## Exercise
In the list of quoted messages, where did one writer put a night light?

## Quoted passage
----

I was like, "um, that's my butthole."
Just used the D.E.N.N.I.S system successfully.
My drug dealer asked me out. What's the protocal for this?
Putting the night light in my bathroom cabinet was the best idea ever. Awesome for puking while light sensitive
I'm sorry. I think I have multiple personalities. Or it was the acid. Either way. I'm sorry.
She looked at my facebook and decided to bump the security deposit up an extra 250...now we have to destroy the house, its expected and I wouldn't want to disappoint
Fell in the ditch running from the pizza guy I stole the pizza from. If you are still at my house come find me, pretty sure I need stitches.
This is probably the only time in my life I'm going to be able to say I'm going to the hospital too smoke weed and play Mario kart.
soo...what's the appropriate way to ask to come over and take your S&M lingerie out of your ex's apartment? big weekend planned, kinda need it.
He wouldn't let me put a red handprint on his face or scream to him everytime he walked away.
Why did you want to do any of that?
If someones last name is Wilson, you are obligated to pretend that you are Tom Hanks and they are a Volleyball and quote the movie when you speak to them.
There were grown college boys running around north campus in capes with nerf guns. If security were to be called I think they would just give them more beer.
I have tan lines from my nipple rings.
Your actions as of last night have earned you over thirty new nicknames.
Saw a thong on the yellow lines of the street when I left this morning, are they yours by any chance?
Also fucking you night and morning and then serving your parents breakfast is a bit awkward. And funny. To me.

----

## Dataset records

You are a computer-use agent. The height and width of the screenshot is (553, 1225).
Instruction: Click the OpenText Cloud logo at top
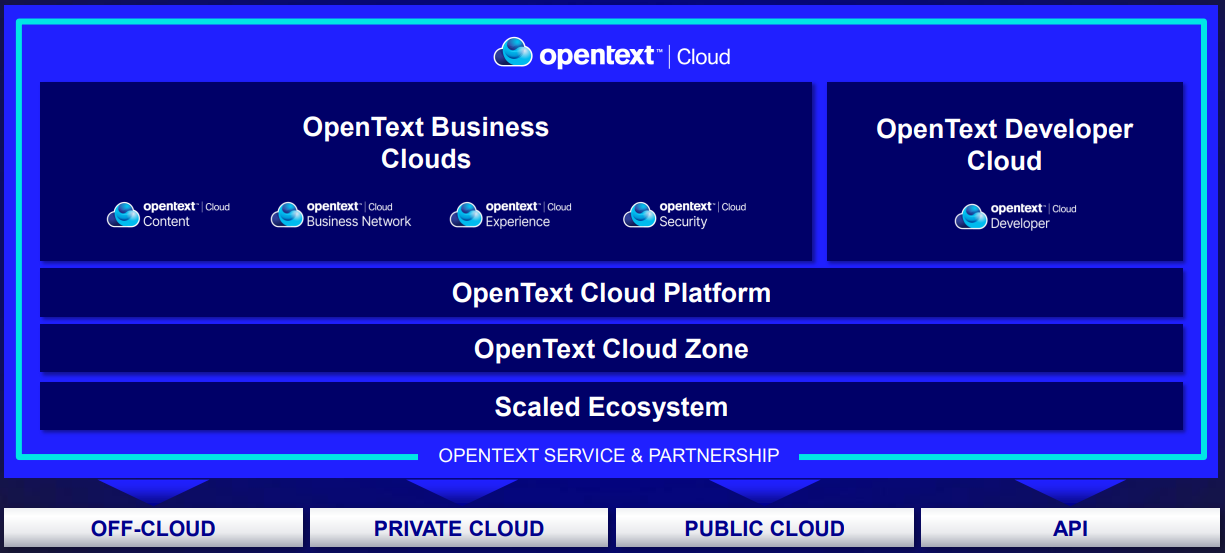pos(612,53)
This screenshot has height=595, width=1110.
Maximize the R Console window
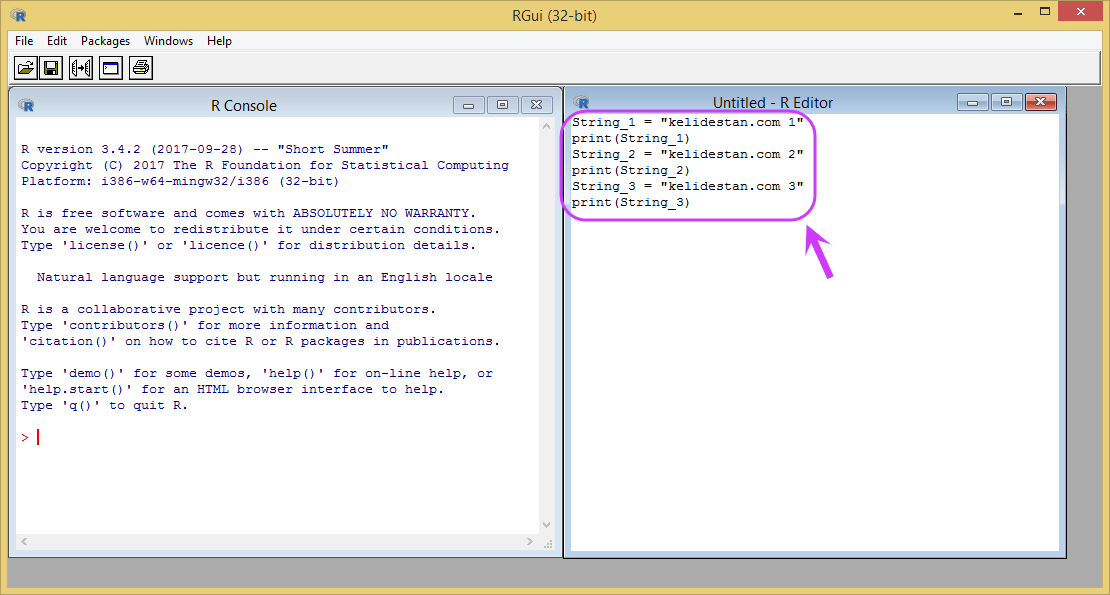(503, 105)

----

## Response to the task
In the bathroom cabinet.